The Three-Pointer: Season's Best (Thus Far)

1) Too thorough to be a fluke So the Utah Jazz tote the NBA's best record (15-4) into Target Center and play quality hoops in the first half, yet manage only a three point lead at 46-43. That's because point guard Mike James comes out with the jets on, burning second-year counterpart Deron Williams for 6 quick points in the first 2:20. Still, Utah plays that Jerry Sloan game, grind-it-out, physical ball with a lot of aggressive traps on defense and weakside player movement on offense. The Mutt and Jeff center tandem of Mark Blount and Craig Smith finish the half with 3 fouls apiece. The smart money would still be sliding toward the Jazz.

Then the Wolves play their best quarter of basketball in this season at least, and probably last year as well. Wary of Andre Kirilenko's incredible help defense via his penchant for both blocks and steals, they heed coach Dwane Casey's admonition to keep the ball moving, and zip the rock around like the vintage days of Flip Saunders.

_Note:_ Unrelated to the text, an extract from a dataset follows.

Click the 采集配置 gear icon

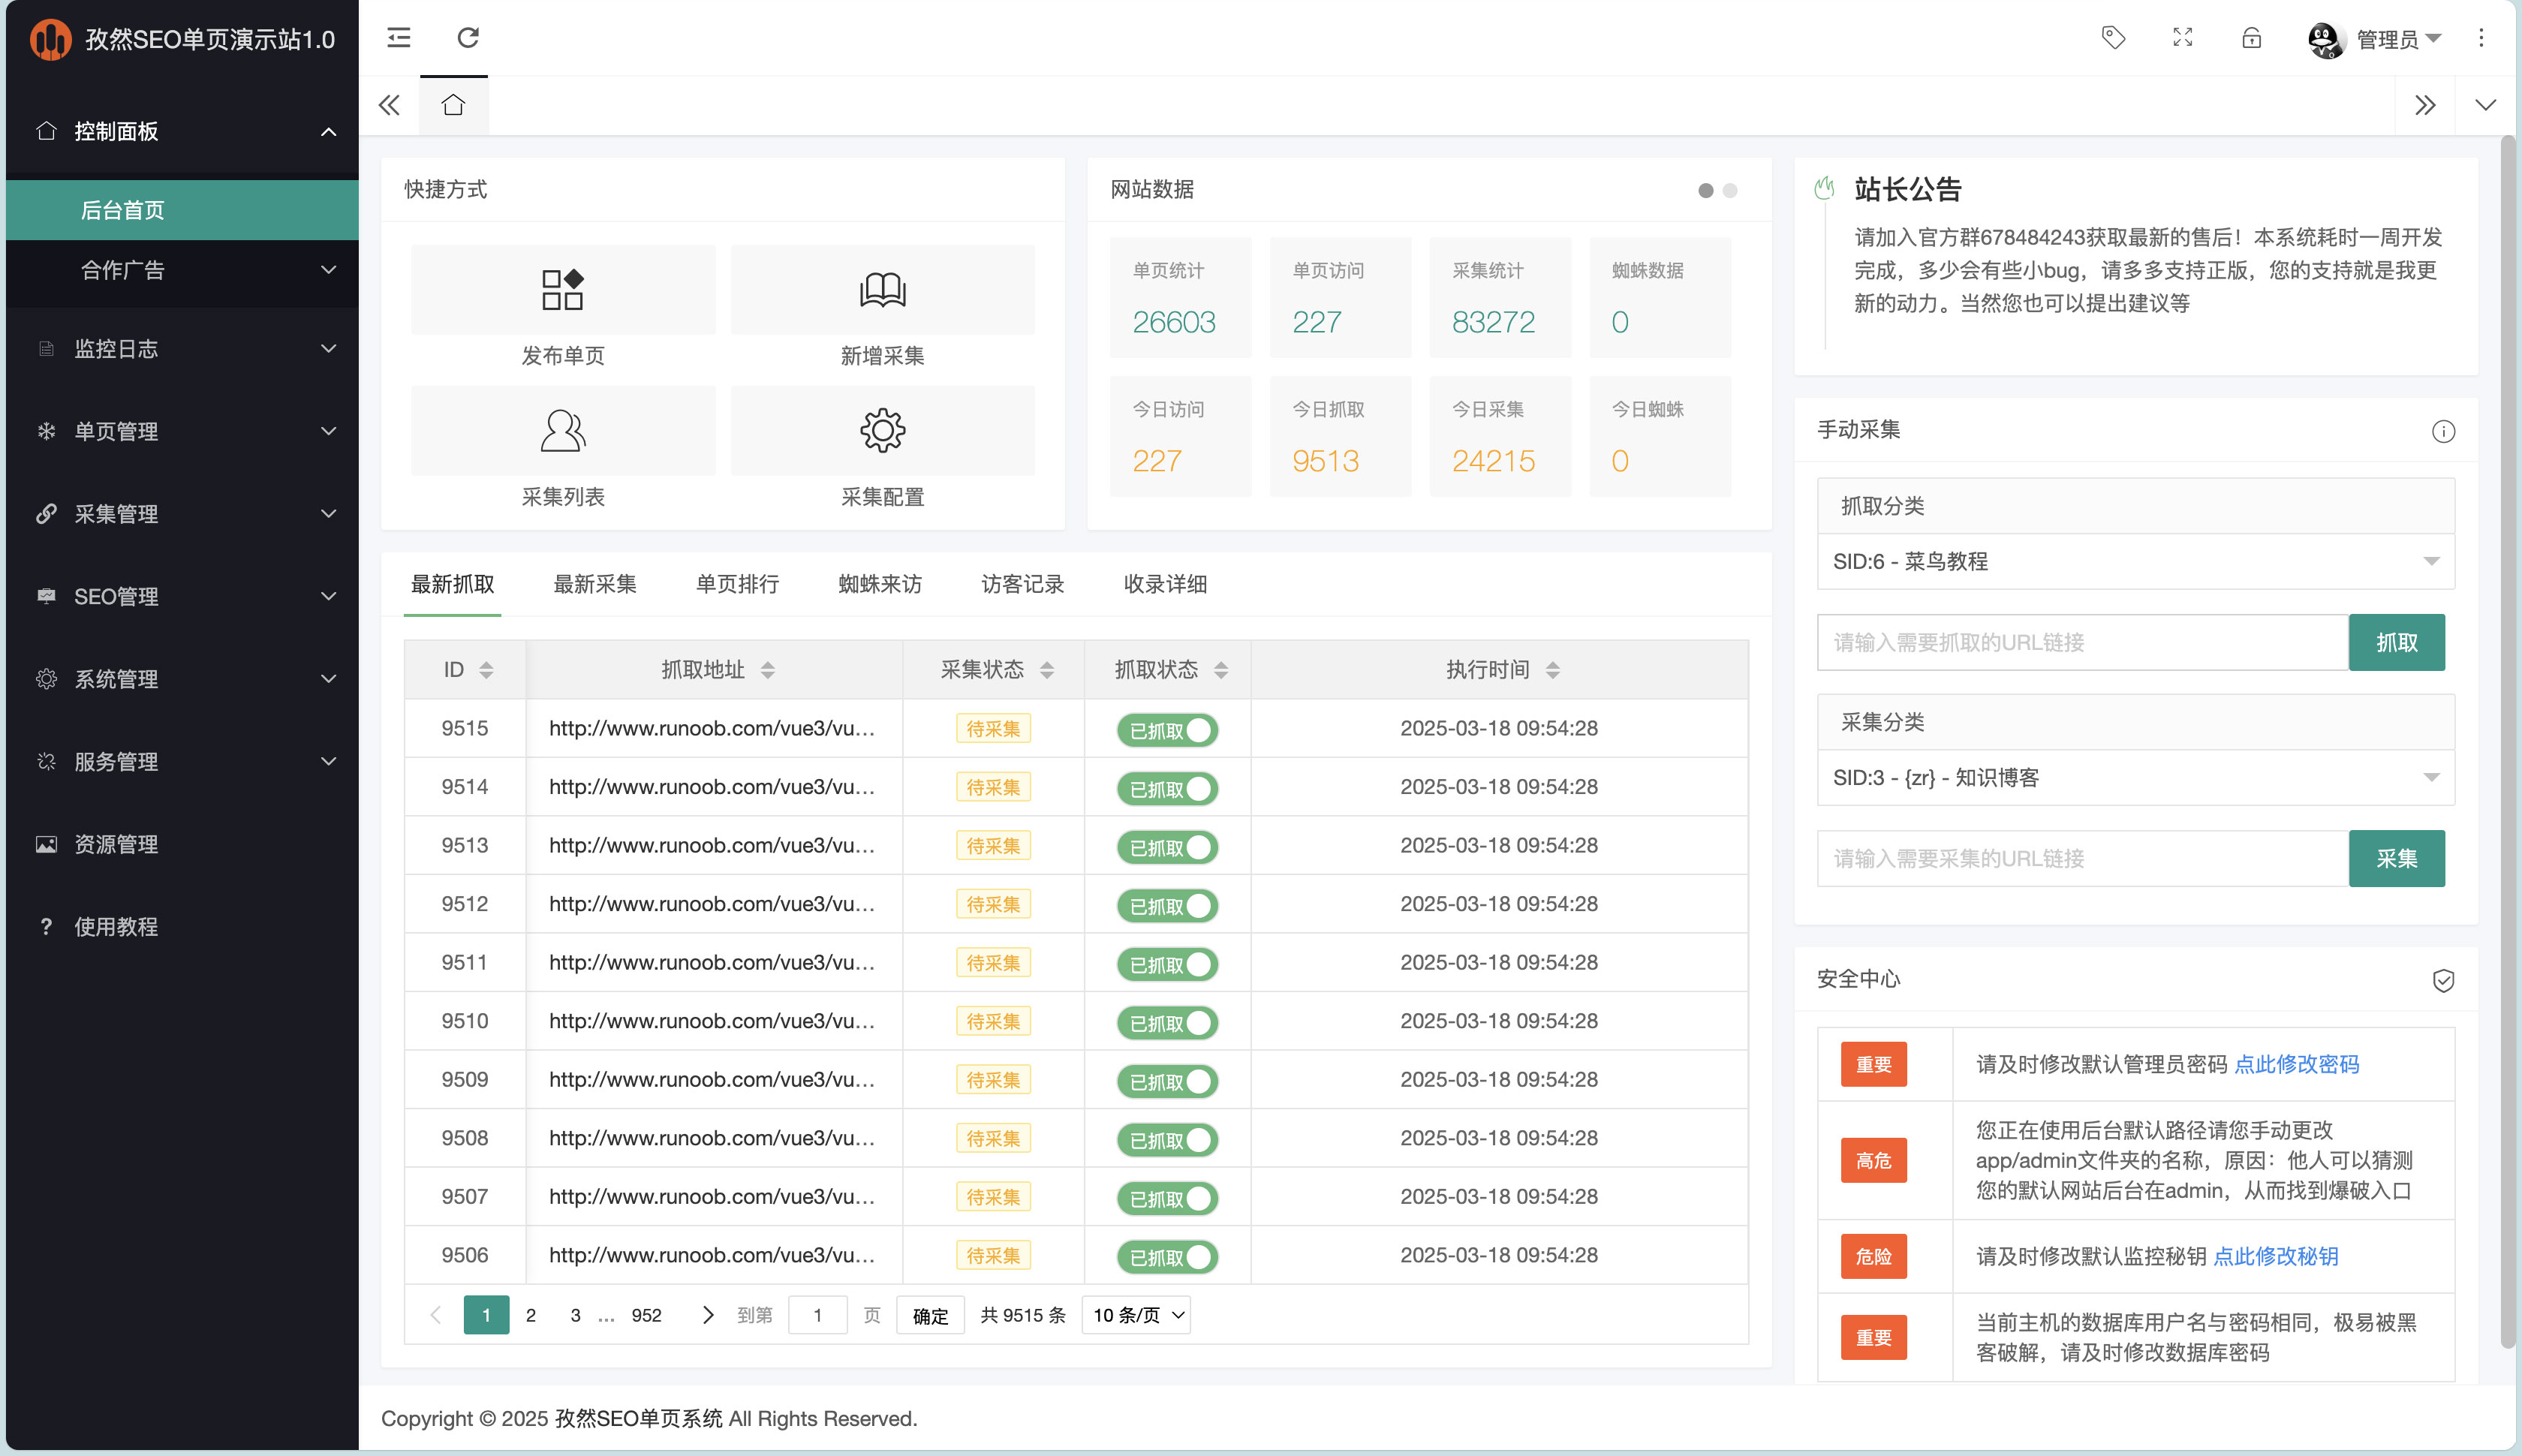pyautogui.click(x=881, y=430)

Speaking of vintage, Kevin Garnett dips into his MVP-style vault for a dandy stretch where he swatted away two of Carlos Boozer's shots and intimidated a bevy of other Jazz attempts, and owned whoever was pretending to guard him. Boozer entered the game with primary stats (22.7 pts, 12.2 rebounds, 3.3 assists) very similar to KG's customary numbers (21.3, 11.9 and 3.6 respectively), but wobbled out in single digits on 4-17 FG, 13 boards and three assists). KG busted out for 31 points (12-22 FG), 14 rebounds and two assists, plus a trio of blocks and two steals (Boozer was shut out in the latter two categories). And Boozer probably did the best job of anyone defending KG. When he went to the bench with 3:15 left in the third, Sloan made the mistake of putting Mehmet Okur (who looks straight out of central casting as the slightly dissolute villain in a James Bond movie) on Garnett. KG proceeded to pile up half of his 3rd quarter's 16 points during that 195-second span without short-circuiting the delightful passing rhythm Minnesota had established. Not to mention his own shooting rhythm.

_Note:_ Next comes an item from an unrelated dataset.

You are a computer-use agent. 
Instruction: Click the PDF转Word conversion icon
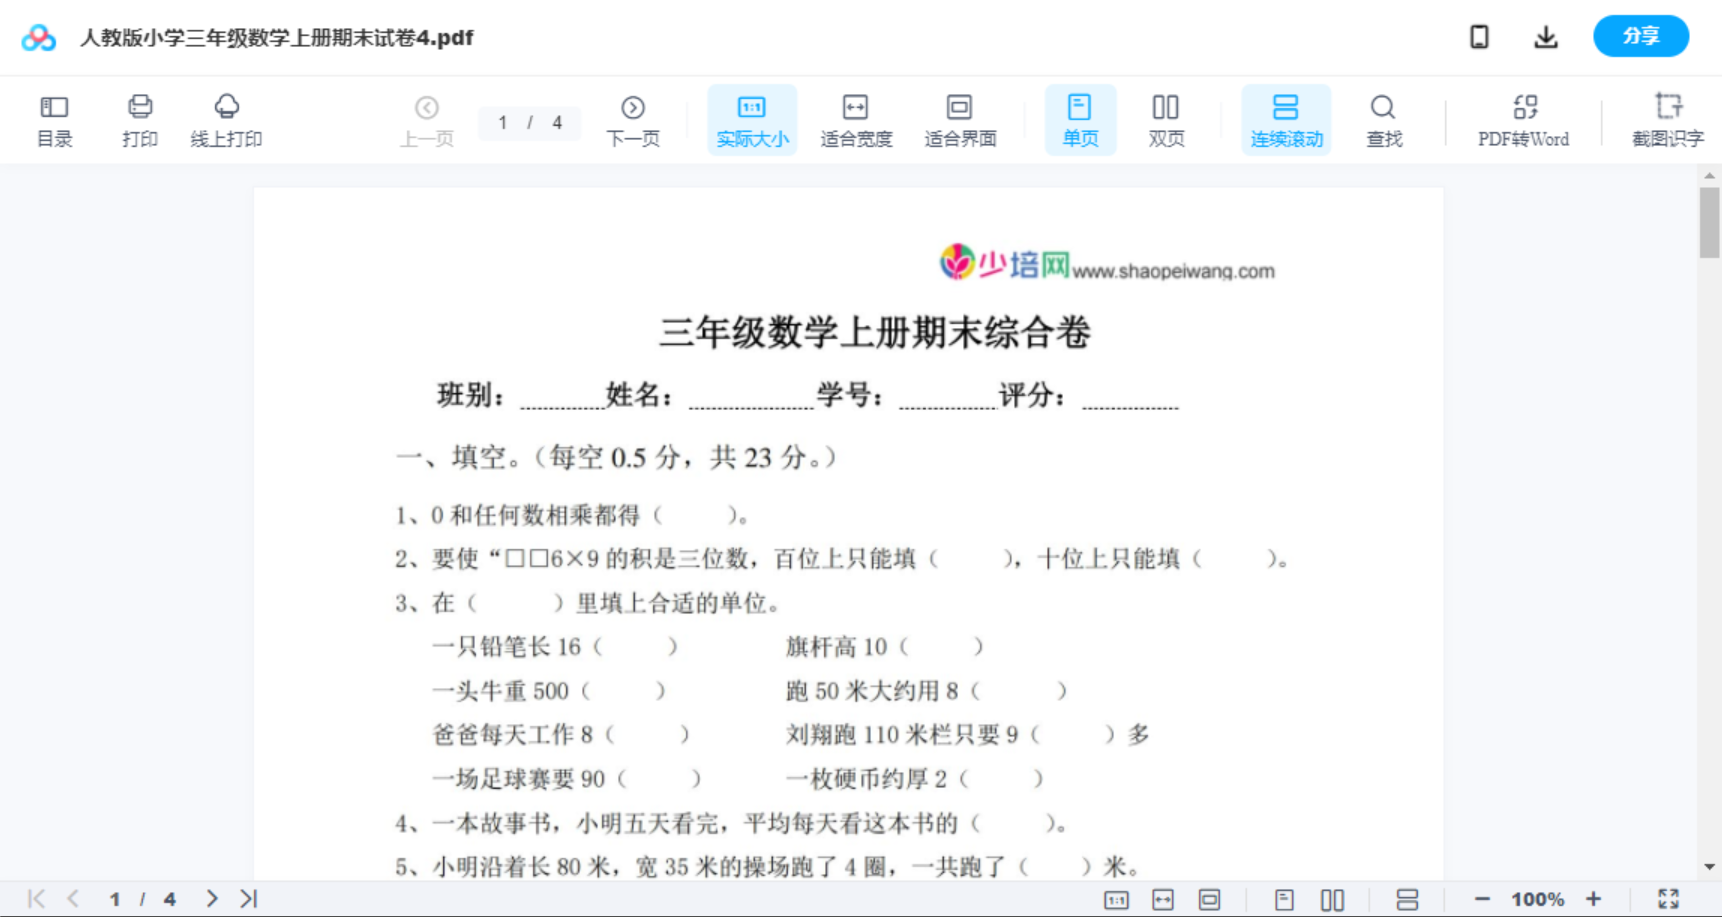(1523, 119)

Bottom line, Minnesota hung 67 second-half points on Sloan's vaunted team, enjoying a 34-24 bulge in that game-deciding third period. Garnett-Ricky Davis-Mike James did their best MV3 imitation, combining for 80 of the squad's 110 points. Kirilenko, old AK47 himself, never got untracked as the dominant force he can be at both ends of the court, finishing with 12 points to go with Boozer's 8. A tired Wolves team might drop the tail end of a back-to-back Saturday night in Chicago, but the sheer confident joy and common commitment they exhibited tonight was too thorough to be a fluke--it would take a couple of very bad performances to stem and then reverse this positive momentum.

2) This Blount object not a bad thing In the media dining room before the game, Wolves announcer Jim Peterson reiterated his support for center Mark Blount, and his contention that Blount is the best center in franchise history. Then Blount went out and made Pete look smart with the kind of unsung game he simply wasn't capable of playing last season. Known for stroking the jumper, Blount was the only starter not in double figures for the game, and managed a paltry 3 rebounds in 38:25. But his defensive hustle--Casey would call it playing with his pants on fire--was in evidence, as was the trust and swagger among all members of the starting five, who genuinely seem to like each other even when their play on the court is dysfunctional. Of course it helps that Casey went back to his shorter bench rotations; aside from Eddie Griffin's foul-trouble related 1:21 of "action" only the two rooks and Marko Jaric were subbed in, and even they failed to top 20 minutes.

3) Dreaming Iverson Now that the Wolves are truly functioning with synergy and spirit, wouldn't you know it that the Wolves are rumored as one of the teams in the Allen Iverson sweepstakes. AI, who pretty much said sayonara to Philly in demanding a trade earlier this week, might be had for as little as Randy Foye, Mike James, and Marko Jaric, according to ESPN.

On the plus side, KG and AI have long had a deep mutual admiration society, in part borne out of the travails each faced in their encounters with the law back in high school, and in part the result of both players performing with huge hearts, enough to grab MVP award but barely a sniff of championship contention. What's more, if Iverson and the aforementioned trio really are the principals in any transaction, the Wolves will have actually cut their payroll three or four years down the road.

The debit side is that a major mid-season deal derailed this squad's rhythm last season. Now that there are at last signs of legitimate teamwork, along comes the huge gamble of investing for $40 million year in just two players who both are past their prime.

Still, Iverson and Garnett together would immediately stamp the club as viable playoff contenders. Foye is particular would be difficult to sacrfice, but if you want a shot at postseason glory, and the drama of watching a pair of aging ex-MVPs rallying the squad from .500 status, it is time to pull the trigger on this deal.